Vorliegender Text
——

Tierschutz

Herdenschutzhunde – eine risikoreiche Scheinlösung

Ausgelöst durch die Rückkehr des Wolfes auch nach Baden-Württemberg stellt sich die Frage, wie die Weidetiere vor Wolfsrissen, die Tierhalter vor der damit verbundenen Belastung, und die heimische Landwirtschaft vor dem dadurch bedingten Strukturwandel geschützt werden können. Neben anderen Maßnahmen, wie z.B. Schutzzäunen, wird zunehmend die Einführung von Herdenschutzhunden in Erwägung gezogen. Herdenschutzhunde sind dabei nicht zu verwechseln mit Hütehunden, die auf Befehl und Anweisung des Schäfers mit der Herde arbeiten. „Herdenschutzhunde haben meist nur eine geringe Motivation mit dem Menschen zu kooperieren. Sie zeigen selbstbewusst ein starkes Territorialverhalten und werden seit vielen Generationen darauf gezüchtet, eigenverantwortliche Entscheidungen zu treffen, wenn sie die Sicherheit ihrer Herde bedroht sehen“, so Amtstierärztin Ariane Kari, stellvertretende Landestierschutzbeauftragte, während einer Fortbildungsveranstaltung der Landestierärztekammer in Stuttgart.

Klassische Ursprungsländer dieser sehr alten Hunderassen sind wilde, menschenleere Gebiete wie die Maremma, die Pyrenäen, der Kaukasus oder das anatolische Bergland.

„Die Sozialisierung dieser Hunde ist extrem aufwendig und erfordert ein hohes Maß an Sachkunde und Verantwortung vom Halter dieser Hunde“, gibt Dr. Julia Stubenbord, Landestierschutzbeauftragte zu bedenken.

——

Datenauszug

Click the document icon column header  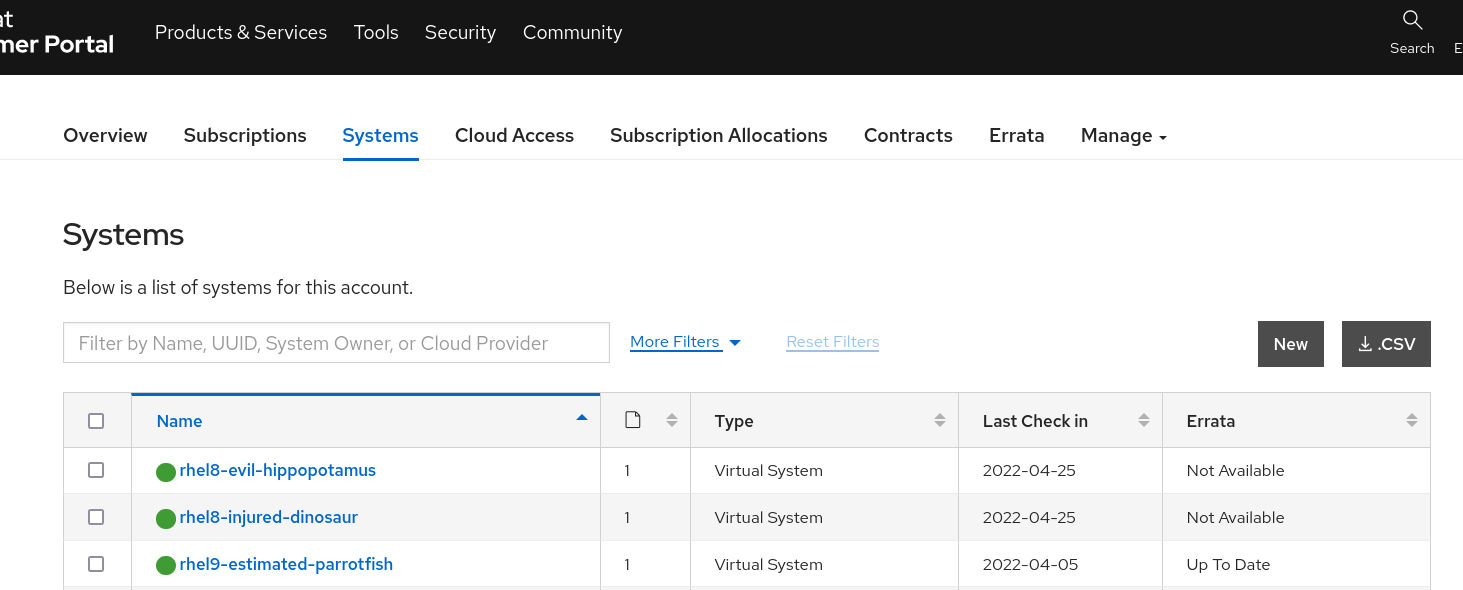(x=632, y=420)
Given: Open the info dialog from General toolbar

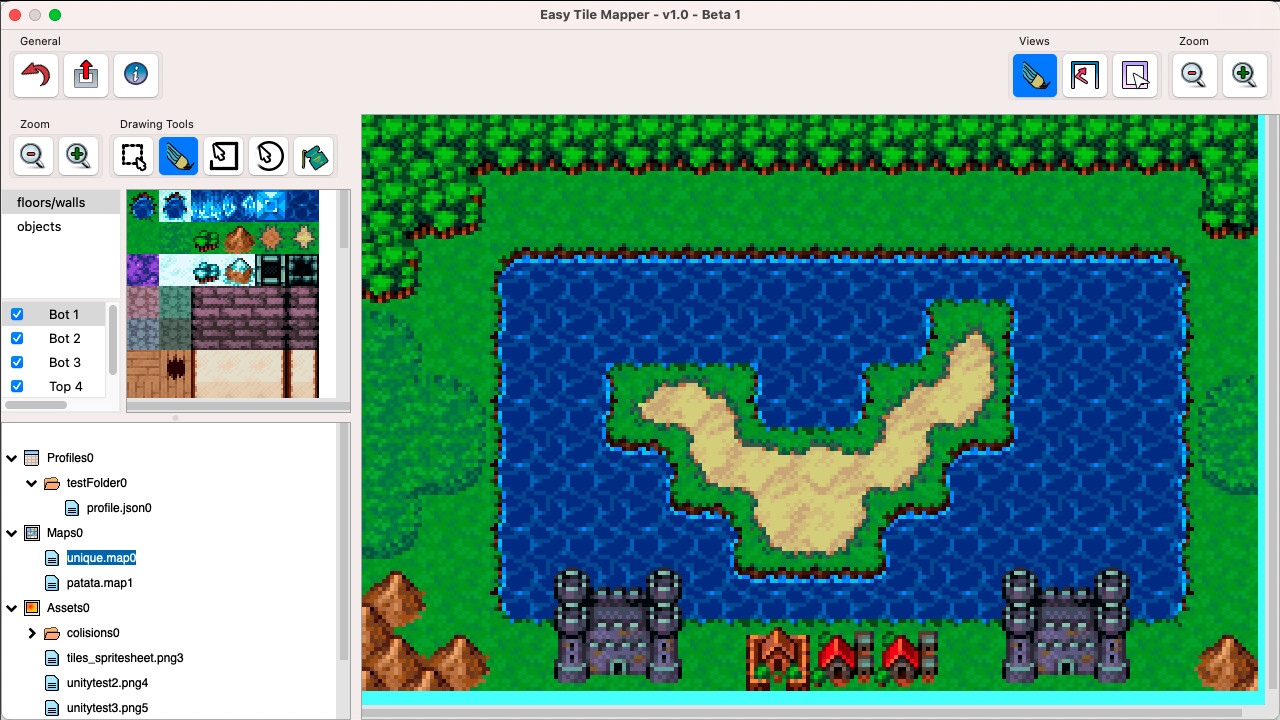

——

Schreibe aus dem Text über Herdenschutzhunde alles von „Klassische Ursprungsländer dieser“ bis hinunter zu „Landestierschutzbeauftragte zu bedenken.“ wortgetreu ab.

Antwort
Klassische Ursprungsländer dieser sehr alten Hunderassen sind wilde, menschenleere Gebiete wie die Maremma, die Pyrenäen, der Kaukasus oder das anatolische Bergland.

„Die Sozialisierung dieser Hunde ist extrem aufwendig und erfordert ein hohes Maß an Sachkunde und Verantwortung vom Halter dieser Hunde“, gibt Dr. Julia Stubenbord, Landestierschutzbeauftragte zu bedenken.